Bill Bailey

Personal information
- Full name: William Mac Bailey
- Born: 27 January 1888 Newcastle, NSW, Australia
- Died: 5 November 1952 (aged 64) Newcastle, NSW, Australia

Playing information
- Position: Centre / Wing
Club
| Years | Team | Pld | T | G | FG | P |
| 1908–09 | Newcastle Rebels | 15 | 17 | 3 | 0 | 57 |
Representative
| Years | Team | Pld | T | G | FG | P |
| 1908 | New South Wales | 2 | 1 | 0 | 0 | 3 |
| 1908 | Australia |  |  |  |  |  |

= Bill Bailey (rugby league) =

Australian rugby league player

William Mac Bailey (27 January 1888 – 5 November 1952) was an Australian rugby league footballer.

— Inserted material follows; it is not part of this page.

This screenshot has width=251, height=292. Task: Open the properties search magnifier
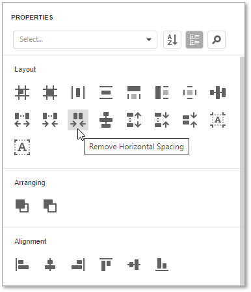[x=217, y=40]

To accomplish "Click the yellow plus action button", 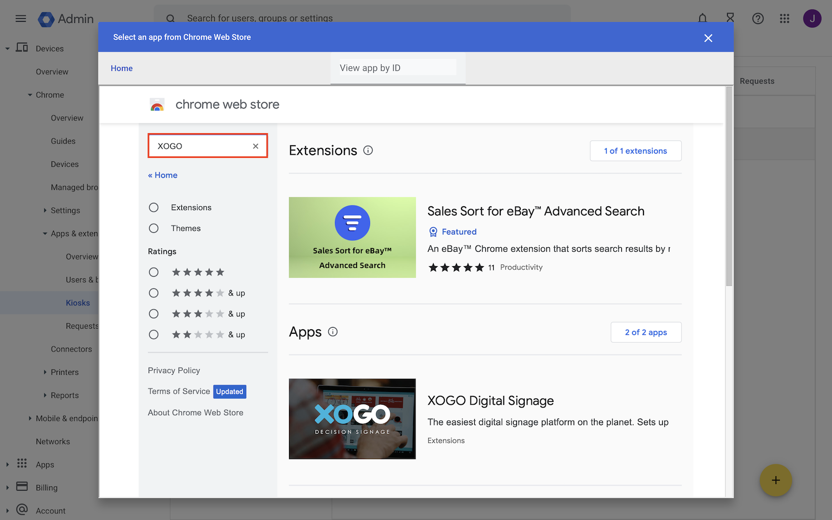I will 775,480.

Bailey, known as "Jerry", was a three-quarter and started playing rugby league as a member of the newly formed Newcastle Rebels in the 1908 NSWRFL season. His first season was good enough to earn him a national call up for the 1908–09 tour of Great Britain, where he was restricted to the minor matches. He scored nine tries for Newcastle in 1909 to help them make the finals, then after the Rebels folded joined the Souths Newcastle club.

A barber by profession, Bailey served three years as president of Newcastle Rugby League and also coached locally during his post-playing career. He is a member of the Hunter Academy of Sport Hall of Fame.

Bailey's grandson, Gary Martine, played for Parramatta in the 1980s.